Things probably dragged on longer than they should. I don’t really remember the exact time we broke-up nor do I really care. In the end, I held the title of a relationship that was spent more time long-distance that in the same area code. It was obviously pretty hard to swallow. Some people see relationships as an investment of their time in hopes that it leads to something else aka marriage. While I think that’s a bad way of looking at things, I definitely think that I had some of this notion and Dee probably did too. Shit wasn’t the best afterwards and rightfully so. It was downright awkward and sometimes nasty.
However, as it stands now, whatever turbulent storm accompanies a break-up, I was pretty happy that it blew over. I don’t know exactly why things were able to continue on as a best-friend, boy-girl platonic relationship but it has. Most people would wonder how I could keep so close to somebody who I had a super serious relationship with in the past… but I think if you’re truly honest to yourself, that shit is like second nature. When I mean honesty, I mean the ability to really break it down accurately and let each other know what’s up. There were times when I knew I would say shit that would piss Dee off from an ex-girlfriend standpoint but… I said it anyways cause to really break down the previous connotations, you just have to keep pounding away.

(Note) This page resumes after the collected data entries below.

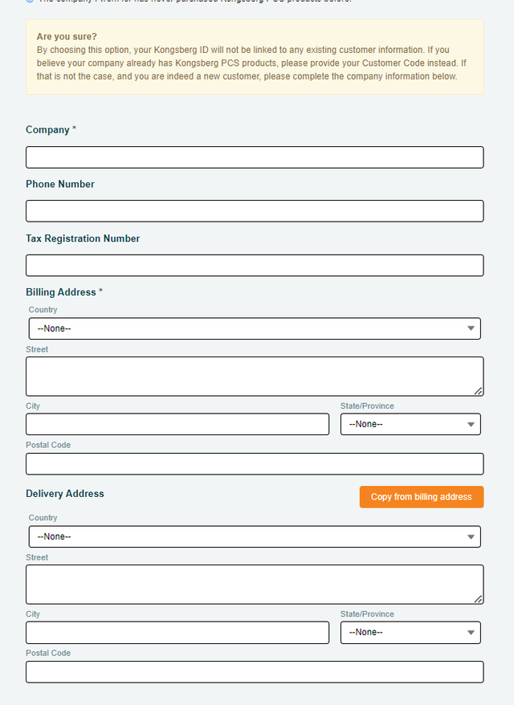Click the billing Country chevron icon
This screenshot has height=705, width=514.
[x=470, y=328]
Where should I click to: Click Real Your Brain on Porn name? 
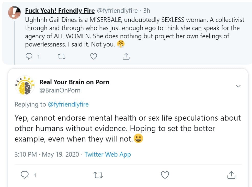(x=74, y=82)
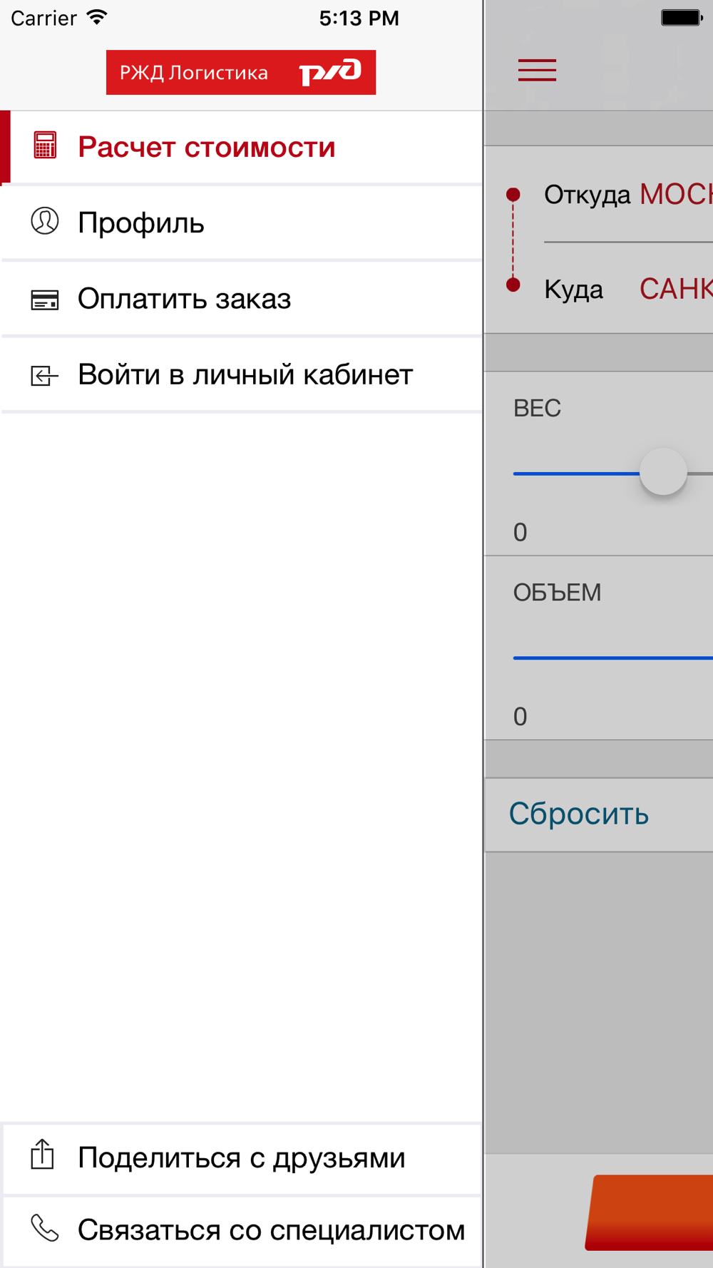This screenshot has height=1268, width=713.
Task: Click the phone handset icon
Action: 44,1229
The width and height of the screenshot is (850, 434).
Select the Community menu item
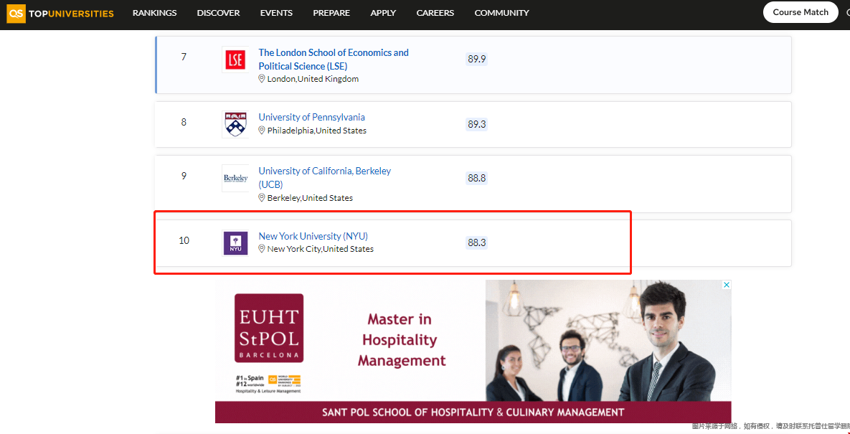[501, 13]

No point continuing on hiding shit for the sake of not upsetting anybody if the final goal is an overall healthier relationship.
I know that Dee needs to be told how funny she is, how smart she is, how cool she is, how good she is at finding my grammatical mistakes, how good at finding new music she is… cause she’s very much all of those things. I don’t think the way things have worked post-dating is necessarily a very special case, but we’re far from the ordinary. I’ve always wanted to be that, far from the ordinary and a disprover haha.
The shit I’ve said is not some all mighty revelation, but I needed my own case-study to reinforce this fact. All too often that’s what you need, that personal case study, that one experience, that so-called proverbial taste to really understand something.
So what spawned this post? A present that represents a few things… a late Christmas gift, a late Happy New Years gift, an early Chinese New Years gift (where’s my red packet bitch?!) and an early Valentine’s Day gift.
Happy Chinese New Year if you celebrate that stuff… I know I’m diggin’ it.
-Eugene

The Goods: SleepyTime Tea, Almond Butter Crunch, Maple Syrup, Almond Flour, Vancouver Olympics Keychain, Vancouver Olympics Flashlight, Engrave Your Book MoleSkine sleeve.


Tried to make almond flour pancakes… FAIL… I should follow recipes :/



The pic seen here was actually a picture I took in Tokyo at Tskuji.




She looks rather wizard-like don’t she?